The idea was to give the youngsters of the area a feel for village arts of Bengal. “Durga puja to all of us has a very cosmic energy to it,” she says, but points out that “it is not really religious terminology but cultural terminology.” This is when Bengali communities settled outside of their native region seize the chance to introduce their children to the great poets and art forms of Bengal, through performances and competitions organised alongside the puja.
But Delhi is a cosmopolitan city and so these ideas are extended to the larger community of public school educated youngsters. For weeks now, the Boses’ apartment has been a camping site for Akshay, Deepanshu, Sumit, Prateesh, Indu and Simran, besides their daughter Drishty — all students of the College of Art. These young artists, some of whom are pursuing their Masters in Fine Arts and others their Bachelors, have been creating paintings either replicated from famous works of Jamini Roy (such as ‘Parvati and Ganesha’) or using his style to create new works (like the woman with a conch). The paintings are mounted and hung around the pandal. For the arch around the bedi, where the idol is placed, they have painted Kalighat Patachitra motifs, some traditional and some mixed with their own creativity. A similar arch has been readied for the stage where performances will take place.
Deepali does not call herself a practising artist but for the past three decades has been teaching fine arts, both at home and at reputed public schools of the Capital.
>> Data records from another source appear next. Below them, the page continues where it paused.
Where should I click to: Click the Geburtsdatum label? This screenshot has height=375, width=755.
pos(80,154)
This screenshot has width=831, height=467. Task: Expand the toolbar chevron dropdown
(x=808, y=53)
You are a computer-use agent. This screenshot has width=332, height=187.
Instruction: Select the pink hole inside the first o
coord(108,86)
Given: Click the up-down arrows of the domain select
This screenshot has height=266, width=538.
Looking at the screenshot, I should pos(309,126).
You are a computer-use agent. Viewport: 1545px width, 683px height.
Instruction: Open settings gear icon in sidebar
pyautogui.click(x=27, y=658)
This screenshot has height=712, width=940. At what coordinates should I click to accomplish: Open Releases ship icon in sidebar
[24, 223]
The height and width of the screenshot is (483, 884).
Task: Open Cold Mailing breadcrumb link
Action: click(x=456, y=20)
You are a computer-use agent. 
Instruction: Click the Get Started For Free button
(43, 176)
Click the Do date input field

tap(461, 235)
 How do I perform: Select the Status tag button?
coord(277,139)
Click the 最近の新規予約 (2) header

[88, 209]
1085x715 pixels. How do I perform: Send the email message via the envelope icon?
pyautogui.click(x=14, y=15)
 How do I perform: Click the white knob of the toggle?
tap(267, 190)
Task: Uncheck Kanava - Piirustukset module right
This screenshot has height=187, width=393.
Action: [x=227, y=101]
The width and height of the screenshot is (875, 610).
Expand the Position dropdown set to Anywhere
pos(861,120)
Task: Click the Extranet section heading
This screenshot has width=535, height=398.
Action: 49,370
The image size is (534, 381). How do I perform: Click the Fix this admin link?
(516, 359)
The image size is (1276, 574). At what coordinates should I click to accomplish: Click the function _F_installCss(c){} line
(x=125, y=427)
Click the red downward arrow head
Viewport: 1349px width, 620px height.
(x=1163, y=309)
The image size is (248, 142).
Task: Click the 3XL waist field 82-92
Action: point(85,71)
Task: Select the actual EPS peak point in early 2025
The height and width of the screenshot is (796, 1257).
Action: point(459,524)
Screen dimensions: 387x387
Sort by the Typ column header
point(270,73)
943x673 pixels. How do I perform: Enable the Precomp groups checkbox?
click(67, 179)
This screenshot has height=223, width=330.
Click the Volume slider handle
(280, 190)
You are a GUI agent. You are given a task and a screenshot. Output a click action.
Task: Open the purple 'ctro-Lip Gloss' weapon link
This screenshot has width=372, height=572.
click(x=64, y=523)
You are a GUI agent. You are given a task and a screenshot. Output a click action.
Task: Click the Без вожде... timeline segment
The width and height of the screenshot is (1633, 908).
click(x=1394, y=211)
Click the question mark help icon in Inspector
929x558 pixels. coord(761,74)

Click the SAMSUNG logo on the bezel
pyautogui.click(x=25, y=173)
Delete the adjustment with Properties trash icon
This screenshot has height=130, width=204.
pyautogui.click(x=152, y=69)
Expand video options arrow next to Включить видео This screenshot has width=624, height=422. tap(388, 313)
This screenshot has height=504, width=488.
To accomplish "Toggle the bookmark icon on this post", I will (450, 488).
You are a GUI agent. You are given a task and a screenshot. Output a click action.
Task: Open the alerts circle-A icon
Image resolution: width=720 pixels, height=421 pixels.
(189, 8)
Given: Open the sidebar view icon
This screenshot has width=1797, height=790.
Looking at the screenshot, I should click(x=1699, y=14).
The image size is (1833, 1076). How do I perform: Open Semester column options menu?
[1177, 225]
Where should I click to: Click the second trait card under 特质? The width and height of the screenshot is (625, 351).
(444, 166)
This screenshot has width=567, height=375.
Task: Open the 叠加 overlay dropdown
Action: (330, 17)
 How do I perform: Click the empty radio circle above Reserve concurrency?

And we know what they say about ‘once a teacher…’. She has expounded the theme of Dipanwita’s pandal starting from the village art of Kalighat Patachitra and connected it to Jamini Roy, since, she points out, “Jamini Roy is the only painter who is most influenced by Kalighat Patachitra.” Of course he distilled it into his own style, and you can’t get simpler than Roy’s lines. “He is our Picasso,” she avers.
“We are expecting around 700 people per day,” says Shamul, a Dipanwita member, who remarks that although ambitious, their budget is small compared to some other pandals in the city and the total expenditure has been limited to within Rs.36 lakhs.
Elaborating on the theme, the association’s general secretary Jayanta explains, “We called it Mrinmoyi this time, which means ‘Earthly Mother’.” That goes with the village ambience, with thatch being used as decoration around the pandal as well. Jayanta, referring to the instructions given to the idol maker Subir Pal, continues, “Typically she is portrayed as the killer of the demon (Mahishasura). This time the asura will be surrendering to her.”